勿論眠っている小春に変な事はしていない。
「なんだよそれ。どうせ一之瀬さんと夜遅くまで連絡し合ってたんだろ?」
「そんなんじゃねぇよ。それに小春はそんな夜遅くまで起きていられないし」
「なんだよ、一之瀬さんの事結構知ってるんだな。まぁ、一之瀬さんくらい可愛ければ色々知りたくなるのも分からなくもないが」
「お前には奈那子さんが居るだろ」
翔琉だって小春に負けないくらい美少女の彼女、奈那子さんが居る。
「お前こそ毎日夜遅くまで奈那子さんと連絡してるんじゃないのか? 目の下にくまあるの気づいてるからな」
「あ、ばれた? まぁ連絡じゃなくて通話だけどな。

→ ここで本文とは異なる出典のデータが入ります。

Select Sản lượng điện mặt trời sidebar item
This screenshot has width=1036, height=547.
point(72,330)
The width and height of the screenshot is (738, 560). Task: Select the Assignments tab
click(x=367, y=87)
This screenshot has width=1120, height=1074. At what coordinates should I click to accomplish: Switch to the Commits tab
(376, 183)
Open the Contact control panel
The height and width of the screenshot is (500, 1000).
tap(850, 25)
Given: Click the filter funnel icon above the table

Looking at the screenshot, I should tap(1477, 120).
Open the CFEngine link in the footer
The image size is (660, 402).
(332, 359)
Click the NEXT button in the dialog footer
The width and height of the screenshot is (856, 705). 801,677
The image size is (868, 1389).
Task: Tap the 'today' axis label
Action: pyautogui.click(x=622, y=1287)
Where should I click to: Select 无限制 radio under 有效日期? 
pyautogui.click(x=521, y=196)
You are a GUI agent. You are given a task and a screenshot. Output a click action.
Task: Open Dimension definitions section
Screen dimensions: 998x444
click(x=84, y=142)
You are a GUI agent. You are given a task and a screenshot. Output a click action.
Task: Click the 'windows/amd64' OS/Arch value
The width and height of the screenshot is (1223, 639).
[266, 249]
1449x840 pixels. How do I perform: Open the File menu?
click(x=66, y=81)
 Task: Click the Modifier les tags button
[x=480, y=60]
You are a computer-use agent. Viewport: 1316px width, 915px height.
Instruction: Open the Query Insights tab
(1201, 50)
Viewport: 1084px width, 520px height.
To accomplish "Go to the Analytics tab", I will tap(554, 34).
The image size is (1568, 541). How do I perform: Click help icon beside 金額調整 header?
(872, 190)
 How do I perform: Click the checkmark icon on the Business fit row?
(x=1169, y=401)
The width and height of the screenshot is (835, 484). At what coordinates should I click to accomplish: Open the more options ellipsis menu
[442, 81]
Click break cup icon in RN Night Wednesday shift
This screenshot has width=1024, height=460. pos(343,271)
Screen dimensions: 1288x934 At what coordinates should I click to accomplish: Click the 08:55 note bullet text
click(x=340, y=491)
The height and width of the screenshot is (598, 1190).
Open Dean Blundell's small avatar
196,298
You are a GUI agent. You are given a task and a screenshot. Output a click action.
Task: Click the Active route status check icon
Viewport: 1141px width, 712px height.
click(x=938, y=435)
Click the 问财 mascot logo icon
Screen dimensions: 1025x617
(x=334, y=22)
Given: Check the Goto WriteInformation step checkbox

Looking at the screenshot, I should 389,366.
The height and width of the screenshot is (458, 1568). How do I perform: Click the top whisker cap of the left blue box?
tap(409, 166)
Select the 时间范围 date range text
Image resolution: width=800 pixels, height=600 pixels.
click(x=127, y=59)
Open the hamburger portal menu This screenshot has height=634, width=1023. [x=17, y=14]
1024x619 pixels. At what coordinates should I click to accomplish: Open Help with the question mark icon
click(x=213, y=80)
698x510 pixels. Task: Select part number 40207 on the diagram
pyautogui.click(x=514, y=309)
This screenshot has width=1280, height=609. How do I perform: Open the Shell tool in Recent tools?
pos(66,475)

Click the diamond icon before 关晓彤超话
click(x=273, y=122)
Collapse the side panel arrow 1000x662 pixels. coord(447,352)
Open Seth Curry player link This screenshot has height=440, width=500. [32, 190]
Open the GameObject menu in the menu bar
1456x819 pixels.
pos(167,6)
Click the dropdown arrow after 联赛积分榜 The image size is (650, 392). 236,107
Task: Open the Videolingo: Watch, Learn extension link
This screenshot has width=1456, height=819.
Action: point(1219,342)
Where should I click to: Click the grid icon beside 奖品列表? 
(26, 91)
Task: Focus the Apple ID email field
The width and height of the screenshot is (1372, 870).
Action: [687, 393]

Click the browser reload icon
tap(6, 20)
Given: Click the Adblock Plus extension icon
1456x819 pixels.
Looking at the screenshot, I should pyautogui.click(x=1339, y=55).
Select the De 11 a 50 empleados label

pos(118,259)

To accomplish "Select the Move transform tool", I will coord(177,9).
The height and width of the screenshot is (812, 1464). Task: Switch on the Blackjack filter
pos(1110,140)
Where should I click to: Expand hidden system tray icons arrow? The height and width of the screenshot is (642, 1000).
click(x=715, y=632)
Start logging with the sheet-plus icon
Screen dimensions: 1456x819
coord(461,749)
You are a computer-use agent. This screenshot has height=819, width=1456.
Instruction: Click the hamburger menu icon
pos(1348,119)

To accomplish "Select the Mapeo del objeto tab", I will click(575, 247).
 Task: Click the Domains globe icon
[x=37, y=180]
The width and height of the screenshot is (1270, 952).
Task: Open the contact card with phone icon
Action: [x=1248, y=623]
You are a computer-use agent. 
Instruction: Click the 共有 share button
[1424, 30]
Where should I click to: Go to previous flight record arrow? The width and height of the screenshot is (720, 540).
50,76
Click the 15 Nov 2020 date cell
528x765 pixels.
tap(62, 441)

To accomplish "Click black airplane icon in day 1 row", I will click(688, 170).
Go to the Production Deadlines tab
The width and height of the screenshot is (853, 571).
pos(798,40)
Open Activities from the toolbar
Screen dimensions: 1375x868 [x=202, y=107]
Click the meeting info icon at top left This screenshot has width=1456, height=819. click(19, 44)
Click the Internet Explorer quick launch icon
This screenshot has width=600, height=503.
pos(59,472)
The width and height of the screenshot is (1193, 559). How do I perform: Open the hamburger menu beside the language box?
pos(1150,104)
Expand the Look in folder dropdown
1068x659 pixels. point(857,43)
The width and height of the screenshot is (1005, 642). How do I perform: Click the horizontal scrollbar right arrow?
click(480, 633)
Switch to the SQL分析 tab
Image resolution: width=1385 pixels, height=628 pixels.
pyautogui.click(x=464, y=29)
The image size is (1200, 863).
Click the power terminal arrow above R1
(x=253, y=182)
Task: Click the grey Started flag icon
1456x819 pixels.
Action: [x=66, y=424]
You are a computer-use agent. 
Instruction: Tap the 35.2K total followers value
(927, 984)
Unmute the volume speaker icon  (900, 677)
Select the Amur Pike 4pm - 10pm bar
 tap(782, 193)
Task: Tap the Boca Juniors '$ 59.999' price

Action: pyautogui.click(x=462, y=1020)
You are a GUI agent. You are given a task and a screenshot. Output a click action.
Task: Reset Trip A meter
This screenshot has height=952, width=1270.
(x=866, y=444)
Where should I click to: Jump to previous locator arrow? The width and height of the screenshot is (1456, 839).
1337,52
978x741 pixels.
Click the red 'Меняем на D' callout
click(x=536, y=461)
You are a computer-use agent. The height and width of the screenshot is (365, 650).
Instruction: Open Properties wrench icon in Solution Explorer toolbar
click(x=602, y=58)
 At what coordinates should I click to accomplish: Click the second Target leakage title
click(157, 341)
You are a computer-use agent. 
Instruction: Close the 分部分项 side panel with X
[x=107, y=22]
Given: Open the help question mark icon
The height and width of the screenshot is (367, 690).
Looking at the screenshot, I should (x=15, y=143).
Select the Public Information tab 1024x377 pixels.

奈那子ちゃんの声めちゃくちゃ癒されるんだよ。それに好きな人と話していると時間忘れるし」
俺も一度は可愛い彼女と夜遅くまで通話をして、時間を忘れてみたいもんだ。
同棲しているからそれはできないけど、逆に同棲しているから毎日同じ空間で眠れるし、お互いの事を更に知れる。
お互いの信頼関係を強くすることができる。
「ねぇ、悠斗くん、篠原くん」
俺と翔琉が話をしていると、横から小春が話に入ってきた。
「どうかしたの?」
「今日のお昼休み、奈那子先輩も一緒に皆でご飯食べない? 奈那子先輩にはもう連絡してオッケー貰ってるの」
小春はそう言ってスマホに写されている奈那子先輩との会話を見せる。
「俺は勿論良いよ。悠斗も良いよな?」
「うん。俺も良いよ。場所は前と一緒?」
「うん。文芸部が使っていた部屋だよ」
「文芸部が使ってた部屋?」
俺が初めて学校で小春と二人っきりでお弁当を食べた時に、誰にも見つからないようにと使ったのが、文芸部の部室だ。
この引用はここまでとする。